What I thought that meant: telling us about unique sculpture materials and paint mixtures.

What that actually meant: an 84yo woman gingerly holding a beautifully beaded and embroidered dress (apparently from Ukraine and at least 200 years old) and, with tears in her eyes, showing how each individual thread was spun by hand and weaved into place on a cottage floor loom, with bright blue silk embroidery thread and hand-blown beads intricately piercing the work of other labor for days upon days, as the labor of a dozen talented people came together to make something so beautiful for a village girl’s wedding day.

What it also meant: in 1948, a young girl lived in a cramped tenement-like third floor apartment in Manhattan, with a father who had just joined them after not having been allowed to escape through Poland with his pregnant wife nine years earlier. She sits in her father’s lap and watches with wide, quiet eyes as her mother’s deft hands fly across fabric with bright blue silk thread (echoing hands from over a century years earlier). Thread that her mother had salvaged from white embroidery scraps at the tailor’s shop where she worked and spent the last few days carefully dying in the kitchen sink and drying on the roof.

The dress is in the traditional Hungarian fashion and is folded across her mother’s lap: her mother doesn’t had a pattern, but she doesn’t need one to make her daughter’s dress for the fifth grade dance. The dress would end up differing significantly from the pure white, petticoated first communion dresses worn by her daughter’s majority-Catholic classmates, but the young girl would love it all the more for its uniqueness and bright blue thread.

And now, that same young girl (and maybe also the villager from 19th century Ukraine) stands in front of us, trying not to clutch the old fabric too hard as her voice shakes with the emotion of all the love and humanity that is poured into the labor of art. The village girl and the girl in the Bronx were very different people: different centuries, different religions, different ages, and different continents. But the love in the stitches and beads on their dresses was the same. And she tells us that when we look at the labor of art, we don’t just see the work to create that piece - we see the labor of our own creations and the creations of others for us, and the value in something so seemingly frivolous.

But, maybe more importantly, she says that we only admire this piece in a museum because it happened to survive the love of the wearer and those who owned it afterwards, but there have been quite literally billions of small, quiet works of art in billions of small, quiet homes all over the world, for millennia. That your grandmother’s quilt is used as a picnic blanket just as Van Gogh’s works hung in his poor friends’ hallways. That your father’s hand-painted model plane sets are displayed in your parents’ livingroom as Grecian vases are displayed in museums. That your older sister’s engineering drawings in a steady, fine-lined hand are akin to Da Vinci’s scribbles of flying machines.
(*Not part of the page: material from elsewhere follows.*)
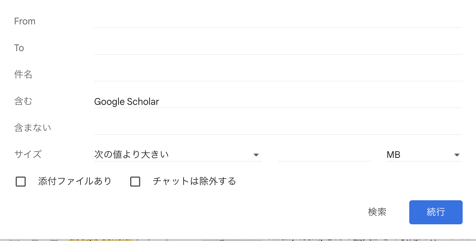This screenshot has width=476, height=241.
Task: Click the blue 続行 button
Action: pyautogui.click(x=436, y=212)
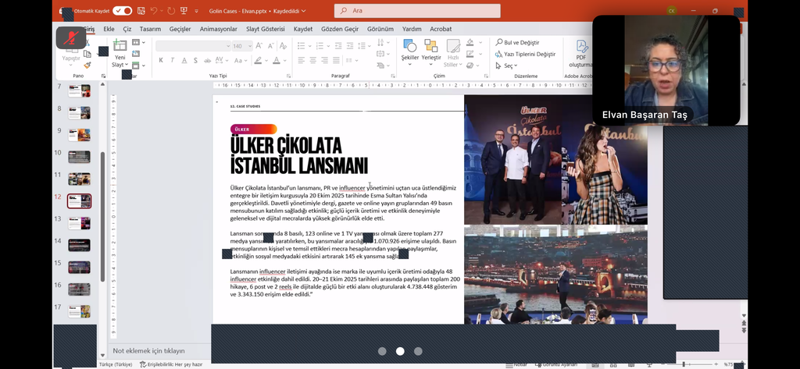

I don’t think there’s any dramatic conclusions to be drawn from these thoughts - they’ve been echoed by thousands of other people across the centuries. However, if you ever feel bad for spending all of your time sewing, knitting, drawing, building lego sets, or whatever else - especially if you feel like you have to somehow monetize or show off your work online to justify your labor - please know that there’s an 84yo museum docent in the Bronx who would cry simply at the thought of you spending so much effort to quietly create something that’s beautiful to you.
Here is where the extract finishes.